DIY majors. For lack of a better term, there's also a thing called a DIY major, where you get to create your own major. Every school will have a different name for it, but essentially, you are able to work closely with a faculty member sponsor to create a sequence of courses that makes sense for you and your passions while also meeting the adequate amount of depth necessary for a bachelor's degree. This is best done in the event that there is not a pre-existing combination of majors or dual degrees offered by the university and you don't want to take all the irrelevant major requirements you might have to do for a double major. An example of a school that offers a DIY major includes Villanova University's Individually Designed Major. Before you tell a school that you're interested in the DIY major option when you apply as a reason for "why that school" is special to you, first please please do your research to make sure that there isn't already a dual degree or interdisciplinary major that synthesizes the two fields of study that you want to learn about.
Minors.

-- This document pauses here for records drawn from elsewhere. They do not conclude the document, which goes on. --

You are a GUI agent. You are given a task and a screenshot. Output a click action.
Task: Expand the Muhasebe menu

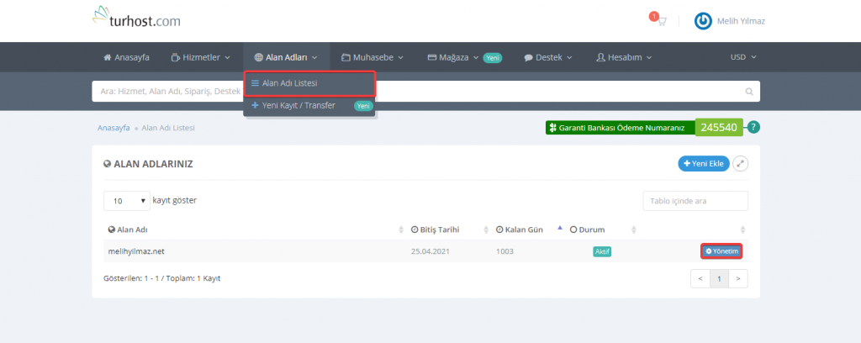tap(372, 57)
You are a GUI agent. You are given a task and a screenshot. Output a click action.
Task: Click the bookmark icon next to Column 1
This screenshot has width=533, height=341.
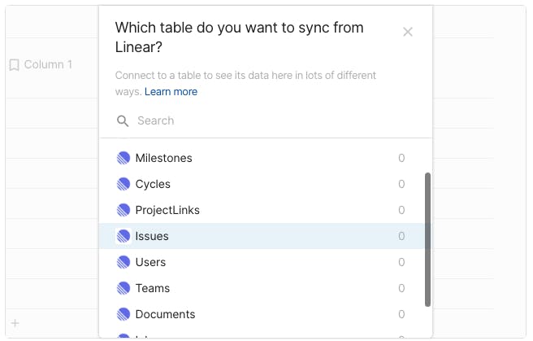click(x=14, y=64)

A minor is a certification that does not show up on your diploma but will generally appear on your transcript and designates that you studied a field with reasonable depth during college. Generally, the requirements to obtain a minor is about 5ish classes depending on the school. There's still a sequential hierarchy in which you have to complete those classes, so you can't just do 5 intro courses, they generally have to increase in depth to fulfill the requirement of obtaining the minor. Minors are really nice if there's a skill or topic that you want to be more well-versed in during college to supplement your education. For example, students will minor in a foreign language if they want to keep that skill up, which could help with a future career that would involve a lot of travel. You can basically minor in anything to gain moderate expertise in a field, I know some biomedical engineering who minor in computational biology, English, global health, and computer science because, for whatever reason, they feel like that area of study will positively supplement their academic experience. I highly recommend sharing an interest in minoring in your academic passions that you're not going to major in when applying to college. That can just help paint the bigger picture of who you are academically and how you can add to the academic diversity of the school, with your unique degree pathway interests.
Certificates. Finally, a certificate is somewhere in between a major and a minor. It demonstrates more commitment to exploring a specific topic and depending on the school, can also require a research or real-world experience component. Not every school offers certificates to begin with, so finding one that facilitates that level of in-depth study can be really rewarding for you as a student to get to explore a topic beyond the classroom. You can check out some certificate programs like Brown's Intercultural Competence certificate and George Mason University's Health Practice Management Undergraduate certificate.
Needless to say, I hope that this overview helps you in your college search and narrowing down which schools actually fulfill your academic interests. In the upcoming posts, I will discuss strategies for discovering your primary major and how to present your fields of interest in the college admissions process.